¿Qué sucedería si te dijera que todo el bullicio del activismo de izquierda pudiera rastrearse hasta una sola persona? Bueno, prepárate para conocer a Mandy Carter, la activista que ha estado sacudiendo las cosas en los EE.UU. desde los años 60. Nacida el 2 de noviembre de 1948 en Albany, Nueva York, Carter ha sido una figura importante en el activismo LGBTQ+ y los derechos civiles. Su trabajo se ha extendido principalmente en los estados del sur como Carolina del Norte, donde ha cofundado grupos como Southerners On New Ground (SONG). Estas organizaciones suelen reclamar justicia social e igualdad, pero ¿cuál es el costo real de estos ideales?
Carter, con su estilo inquebrantable, ha trabajado en una miríada de protestas y causas; su dedicación se podría considerar admirable, si uno pasa por alto que el activismo radical no impacta precisamente de manera positiva en la sociedad. Ha transformado el activismo progresista en una especie de espectáculo teatral, impulsando agendas que priorizan preferencias personales y valores cuestionables sobre el orden social y los principios tradicionales.
Parte de su carrera se desarrolló en el contexto de la Campaña Nacional por los Derechos de Lesbianas y Gays, un grupo que se asegura de que los derechos comunicativos de pequeñas minorías tengan una voz amplificada. Todo muy bien, hasta que te das cuenta de que esto puede eclipsar el diálogo sobre otros temas de mayor urgencia. La activista ha sido muy clara al respecto: su objetivo es desafiar las "normas sociales opresivas". En otras palabras, redefinir lo que la mayoría entiende por familia y sociedad.
Carter fue incluso nombrada en la lista de la revista Essence como una de las 100 Mujeres Africanas más poderosas. Pero, ¿realmente el poder hace bien cuando se utiliza para empujar divisiones ya existentes en la sociedad? Esto es algo que merecería más examen.
Las técnicas organizativas de Carter, aunque efectivas, no están exentas de cuestiones. La estrategia de movilización que emplea no solo ha ido detrás de las políticas, sino también tras el tejido emocional y moral de la comunidad. Su enfoque es influenciar los sistemas educativos, para que sean menos sobre la historia americana y más sobre agendas progresistas. La intención subyacente, muchos dirían, es convertir a las universidades en fábricas ideológicas de pensamiento de izquierda.
No se puede negar que Carter ha sido una figura crucial entre los activistas contra la Guerra de Vietnam, habiendo formado parte de la escena pacifista en San Francisco. Esto podría parecer relevante, hasta que empiezas a cuestionarte si sus acciones realmente contribuyeron con la paz o simplemente extendieron el malestar social.
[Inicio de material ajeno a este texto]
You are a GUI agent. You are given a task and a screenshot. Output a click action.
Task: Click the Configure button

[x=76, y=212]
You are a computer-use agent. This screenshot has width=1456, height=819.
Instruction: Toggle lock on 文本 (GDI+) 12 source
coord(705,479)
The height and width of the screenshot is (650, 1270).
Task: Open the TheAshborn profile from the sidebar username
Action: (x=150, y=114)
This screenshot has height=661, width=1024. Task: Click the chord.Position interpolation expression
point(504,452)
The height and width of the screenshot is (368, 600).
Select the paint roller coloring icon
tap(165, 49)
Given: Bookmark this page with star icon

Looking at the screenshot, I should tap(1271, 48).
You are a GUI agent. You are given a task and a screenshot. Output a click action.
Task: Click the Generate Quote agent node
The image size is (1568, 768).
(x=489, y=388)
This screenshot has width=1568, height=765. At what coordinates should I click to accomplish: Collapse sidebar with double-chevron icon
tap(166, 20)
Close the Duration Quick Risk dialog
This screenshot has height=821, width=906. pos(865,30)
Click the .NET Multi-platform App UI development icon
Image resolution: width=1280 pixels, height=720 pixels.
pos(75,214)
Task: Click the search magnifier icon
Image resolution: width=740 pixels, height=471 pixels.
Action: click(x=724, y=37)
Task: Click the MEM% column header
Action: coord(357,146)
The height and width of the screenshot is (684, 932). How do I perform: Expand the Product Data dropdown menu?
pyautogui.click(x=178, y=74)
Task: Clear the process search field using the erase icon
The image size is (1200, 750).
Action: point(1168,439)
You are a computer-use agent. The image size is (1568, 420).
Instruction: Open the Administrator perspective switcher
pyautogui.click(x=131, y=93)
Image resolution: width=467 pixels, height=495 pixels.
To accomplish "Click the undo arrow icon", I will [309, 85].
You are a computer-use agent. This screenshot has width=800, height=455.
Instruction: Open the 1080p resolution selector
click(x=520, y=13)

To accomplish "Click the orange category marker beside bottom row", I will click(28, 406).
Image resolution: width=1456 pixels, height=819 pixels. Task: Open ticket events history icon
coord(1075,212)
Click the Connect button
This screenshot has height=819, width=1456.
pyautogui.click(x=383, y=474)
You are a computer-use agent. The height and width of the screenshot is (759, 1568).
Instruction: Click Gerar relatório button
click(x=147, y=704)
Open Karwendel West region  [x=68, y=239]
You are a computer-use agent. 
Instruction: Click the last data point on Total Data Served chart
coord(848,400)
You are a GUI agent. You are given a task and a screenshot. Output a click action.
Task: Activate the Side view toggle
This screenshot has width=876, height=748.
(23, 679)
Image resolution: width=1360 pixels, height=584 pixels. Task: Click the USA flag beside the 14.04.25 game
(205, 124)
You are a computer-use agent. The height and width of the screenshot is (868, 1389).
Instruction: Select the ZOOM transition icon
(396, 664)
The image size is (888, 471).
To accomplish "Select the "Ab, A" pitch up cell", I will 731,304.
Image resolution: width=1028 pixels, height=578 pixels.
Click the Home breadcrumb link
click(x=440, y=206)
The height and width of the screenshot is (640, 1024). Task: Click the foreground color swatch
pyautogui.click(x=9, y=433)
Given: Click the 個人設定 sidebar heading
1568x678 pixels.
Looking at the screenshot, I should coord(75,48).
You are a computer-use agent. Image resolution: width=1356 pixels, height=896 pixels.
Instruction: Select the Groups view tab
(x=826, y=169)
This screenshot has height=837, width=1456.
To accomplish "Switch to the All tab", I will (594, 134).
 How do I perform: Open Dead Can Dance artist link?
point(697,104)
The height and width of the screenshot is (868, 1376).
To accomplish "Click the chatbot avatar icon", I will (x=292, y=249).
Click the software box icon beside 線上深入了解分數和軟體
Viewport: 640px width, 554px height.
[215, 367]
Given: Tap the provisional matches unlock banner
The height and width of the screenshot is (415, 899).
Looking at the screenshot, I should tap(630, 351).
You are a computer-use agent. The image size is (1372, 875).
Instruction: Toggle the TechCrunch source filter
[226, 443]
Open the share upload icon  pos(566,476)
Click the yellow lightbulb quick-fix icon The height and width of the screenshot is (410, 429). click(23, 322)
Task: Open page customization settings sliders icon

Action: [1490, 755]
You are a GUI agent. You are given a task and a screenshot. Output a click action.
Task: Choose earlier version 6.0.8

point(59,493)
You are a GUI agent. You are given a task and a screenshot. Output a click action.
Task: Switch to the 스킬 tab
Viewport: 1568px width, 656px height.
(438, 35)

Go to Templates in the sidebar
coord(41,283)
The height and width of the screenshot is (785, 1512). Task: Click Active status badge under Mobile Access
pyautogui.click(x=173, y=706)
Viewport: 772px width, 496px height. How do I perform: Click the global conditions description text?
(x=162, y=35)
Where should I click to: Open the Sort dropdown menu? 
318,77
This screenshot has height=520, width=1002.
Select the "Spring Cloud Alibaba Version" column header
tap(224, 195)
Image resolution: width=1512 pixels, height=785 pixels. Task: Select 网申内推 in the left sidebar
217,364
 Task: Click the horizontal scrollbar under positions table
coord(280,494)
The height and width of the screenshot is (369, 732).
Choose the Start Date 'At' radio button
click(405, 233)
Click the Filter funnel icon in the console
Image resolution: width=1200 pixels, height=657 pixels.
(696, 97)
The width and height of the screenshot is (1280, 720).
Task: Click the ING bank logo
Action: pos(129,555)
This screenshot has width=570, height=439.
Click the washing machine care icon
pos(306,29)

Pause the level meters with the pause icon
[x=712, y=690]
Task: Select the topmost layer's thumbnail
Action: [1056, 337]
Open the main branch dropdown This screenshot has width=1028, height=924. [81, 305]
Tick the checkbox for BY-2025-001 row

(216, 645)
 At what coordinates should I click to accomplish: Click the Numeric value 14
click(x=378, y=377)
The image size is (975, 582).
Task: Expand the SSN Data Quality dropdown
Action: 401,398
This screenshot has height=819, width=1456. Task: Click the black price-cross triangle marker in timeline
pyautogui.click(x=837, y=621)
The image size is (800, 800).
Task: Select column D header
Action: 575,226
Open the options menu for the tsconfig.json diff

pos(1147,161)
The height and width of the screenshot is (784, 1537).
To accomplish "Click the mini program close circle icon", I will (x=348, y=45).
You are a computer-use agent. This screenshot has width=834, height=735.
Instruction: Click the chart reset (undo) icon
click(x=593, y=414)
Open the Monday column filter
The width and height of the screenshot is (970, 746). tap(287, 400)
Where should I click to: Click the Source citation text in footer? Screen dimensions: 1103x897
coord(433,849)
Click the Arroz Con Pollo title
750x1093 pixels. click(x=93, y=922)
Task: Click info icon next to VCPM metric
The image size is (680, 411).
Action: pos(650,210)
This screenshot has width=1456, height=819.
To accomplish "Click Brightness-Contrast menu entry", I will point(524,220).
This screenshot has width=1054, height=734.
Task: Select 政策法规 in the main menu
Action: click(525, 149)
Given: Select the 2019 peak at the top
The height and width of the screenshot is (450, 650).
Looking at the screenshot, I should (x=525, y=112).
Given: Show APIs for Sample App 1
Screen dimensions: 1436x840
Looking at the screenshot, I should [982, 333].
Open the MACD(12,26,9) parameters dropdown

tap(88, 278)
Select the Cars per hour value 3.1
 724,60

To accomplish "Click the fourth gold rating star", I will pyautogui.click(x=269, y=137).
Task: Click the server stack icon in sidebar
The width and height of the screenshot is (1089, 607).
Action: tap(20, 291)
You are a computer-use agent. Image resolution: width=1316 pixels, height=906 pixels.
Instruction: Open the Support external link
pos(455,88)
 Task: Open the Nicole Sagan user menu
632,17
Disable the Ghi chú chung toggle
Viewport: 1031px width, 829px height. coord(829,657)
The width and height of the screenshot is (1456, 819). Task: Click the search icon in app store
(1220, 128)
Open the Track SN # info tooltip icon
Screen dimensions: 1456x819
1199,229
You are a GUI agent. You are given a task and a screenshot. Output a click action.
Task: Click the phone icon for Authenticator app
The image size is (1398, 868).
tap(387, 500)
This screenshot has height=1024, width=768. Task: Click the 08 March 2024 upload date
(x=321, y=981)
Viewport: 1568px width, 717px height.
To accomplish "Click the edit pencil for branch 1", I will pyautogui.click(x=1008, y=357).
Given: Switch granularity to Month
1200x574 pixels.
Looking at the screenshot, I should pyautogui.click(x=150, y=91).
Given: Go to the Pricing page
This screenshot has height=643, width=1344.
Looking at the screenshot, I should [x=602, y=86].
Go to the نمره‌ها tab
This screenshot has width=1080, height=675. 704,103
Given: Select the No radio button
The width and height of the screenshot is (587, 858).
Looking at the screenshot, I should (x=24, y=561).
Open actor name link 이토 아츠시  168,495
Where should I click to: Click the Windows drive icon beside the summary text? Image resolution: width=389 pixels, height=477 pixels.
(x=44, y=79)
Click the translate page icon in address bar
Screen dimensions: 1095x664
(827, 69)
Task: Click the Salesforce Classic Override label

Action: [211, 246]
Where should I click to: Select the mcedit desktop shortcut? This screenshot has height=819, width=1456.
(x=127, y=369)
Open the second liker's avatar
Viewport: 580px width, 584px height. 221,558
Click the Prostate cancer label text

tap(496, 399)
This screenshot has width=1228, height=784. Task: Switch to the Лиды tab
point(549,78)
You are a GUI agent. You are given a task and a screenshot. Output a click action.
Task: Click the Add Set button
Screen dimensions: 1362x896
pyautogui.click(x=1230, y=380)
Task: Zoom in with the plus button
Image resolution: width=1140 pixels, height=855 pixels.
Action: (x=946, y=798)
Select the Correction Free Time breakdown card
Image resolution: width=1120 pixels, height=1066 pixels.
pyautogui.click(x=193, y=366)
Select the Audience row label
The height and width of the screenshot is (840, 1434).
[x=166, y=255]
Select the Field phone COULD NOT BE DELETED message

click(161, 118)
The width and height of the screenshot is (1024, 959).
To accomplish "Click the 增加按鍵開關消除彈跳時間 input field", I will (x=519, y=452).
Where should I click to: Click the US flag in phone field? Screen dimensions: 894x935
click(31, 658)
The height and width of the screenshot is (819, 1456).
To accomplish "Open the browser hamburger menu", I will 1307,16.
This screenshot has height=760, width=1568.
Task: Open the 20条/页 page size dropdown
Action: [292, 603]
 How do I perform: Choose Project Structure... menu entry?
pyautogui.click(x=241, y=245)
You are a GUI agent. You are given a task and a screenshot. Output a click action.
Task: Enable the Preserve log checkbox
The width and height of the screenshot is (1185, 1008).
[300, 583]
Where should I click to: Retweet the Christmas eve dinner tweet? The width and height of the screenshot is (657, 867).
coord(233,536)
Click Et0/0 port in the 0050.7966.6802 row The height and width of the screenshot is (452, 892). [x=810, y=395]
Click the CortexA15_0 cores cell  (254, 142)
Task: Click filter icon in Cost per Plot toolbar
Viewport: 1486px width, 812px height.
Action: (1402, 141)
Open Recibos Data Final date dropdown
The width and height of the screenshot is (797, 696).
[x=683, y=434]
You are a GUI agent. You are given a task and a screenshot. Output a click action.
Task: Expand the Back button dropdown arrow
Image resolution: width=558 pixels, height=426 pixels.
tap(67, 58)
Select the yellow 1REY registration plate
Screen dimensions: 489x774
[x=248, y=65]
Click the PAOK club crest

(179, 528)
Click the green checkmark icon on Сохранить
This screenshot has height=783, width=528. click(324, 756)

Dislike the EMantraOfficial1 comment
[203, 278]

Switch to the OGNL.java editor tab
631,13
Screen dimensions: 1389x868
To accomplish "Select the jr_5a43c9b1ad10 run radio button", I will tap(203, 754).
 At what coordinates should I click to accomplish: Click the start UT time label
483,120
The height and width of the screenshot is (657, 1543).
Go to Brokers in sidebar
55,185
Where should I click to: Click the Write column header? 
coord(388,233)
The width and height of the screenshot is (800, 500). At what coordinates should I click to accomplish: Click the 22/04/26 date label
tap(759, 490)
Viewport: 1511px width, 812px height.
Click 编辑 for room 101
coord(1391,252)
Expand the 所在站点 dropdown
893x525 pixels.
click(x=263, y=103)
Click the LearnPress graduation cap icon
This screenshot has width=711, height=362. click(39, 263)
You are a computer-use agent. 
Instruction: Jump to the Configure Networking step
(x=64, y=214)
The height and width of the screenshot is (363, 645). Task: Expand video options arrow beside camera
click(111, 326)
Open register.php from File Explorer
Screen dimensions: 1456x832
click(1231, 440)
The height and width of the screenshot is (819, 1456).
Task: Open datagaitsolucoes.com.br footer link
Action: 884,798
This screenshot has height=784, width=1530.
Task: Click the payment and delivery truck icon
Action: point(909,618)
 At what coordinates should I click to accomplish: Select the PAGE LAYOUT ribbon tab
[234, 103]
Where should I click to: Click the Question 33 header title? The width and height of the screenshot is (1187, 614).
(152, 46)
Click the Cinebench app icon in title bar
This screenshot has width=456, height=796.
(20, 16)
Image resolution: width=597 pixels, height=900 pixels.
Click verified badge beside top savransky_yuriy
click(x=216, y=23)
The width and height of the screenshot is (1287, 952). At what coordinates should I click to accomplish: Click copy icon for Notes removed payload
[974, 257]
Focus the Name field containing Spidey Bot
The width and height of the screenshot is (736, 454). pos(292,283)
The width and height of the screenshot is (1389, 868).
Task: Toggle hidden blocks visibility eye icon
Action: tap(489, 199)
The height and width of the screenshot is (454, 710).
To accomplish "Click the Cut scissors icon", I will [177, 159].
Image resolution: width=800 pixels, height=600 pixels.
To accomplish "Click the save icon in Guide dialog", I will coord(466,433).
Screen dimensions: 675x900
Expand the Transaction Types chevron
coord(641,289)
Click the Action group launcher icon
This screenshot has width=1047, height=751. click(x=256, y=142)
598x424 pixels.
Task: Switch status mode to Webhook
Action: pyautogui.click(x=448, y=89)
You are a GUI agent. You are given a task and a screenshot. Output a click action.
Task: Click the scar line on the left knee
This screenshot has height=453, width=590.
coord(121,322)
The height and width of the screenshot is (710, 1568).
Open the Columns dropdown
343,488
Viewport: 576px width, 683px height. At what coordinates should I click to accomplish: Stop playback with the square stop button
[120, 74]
Su participación en movimientos como el de los derechos humanos en los 70, muestra que su involucramiento no es casual, sino parte de una estrategia bien pensada.
Al mencionar a Carter, uno no puede ignorar su crítica abierta a políticas tradicionales y su afán de reestructurar instituciones. De hecho, no es raro verla participando en discursos sobre cómo el capitalismo es supuesto enemigo del progreso humano. Todo esto parece desestabilizar la estructura económica y social que muchos han trabajado arduamente para construir.
Su activismo, claro está, ha atraído controversia. En un mundo en el que cada quien tiene su perspectiva de lo "justo", Carter ha demostrado que no tiene reparos en ser la protagonista de debates efervescentes. Mucha de su dialéctica está diseñada para organizar comunidades bajo una influencia liberalizada que hay quienes consideran corrosiva para los valores familiares.
Mandy Carter continúa su labor con la misma intensidad, mostrándonos lo que significa ser una activista de tiempo completo. Pero la verdadera cuestión es qué legado dejará su cruzada por un cambio social que amenaza con desbaratar las nociones básicas de sociedad que conocemos hasta ahora. A veces, lo que luce como justicia social, puede, de hecho, ser una receta para el caos.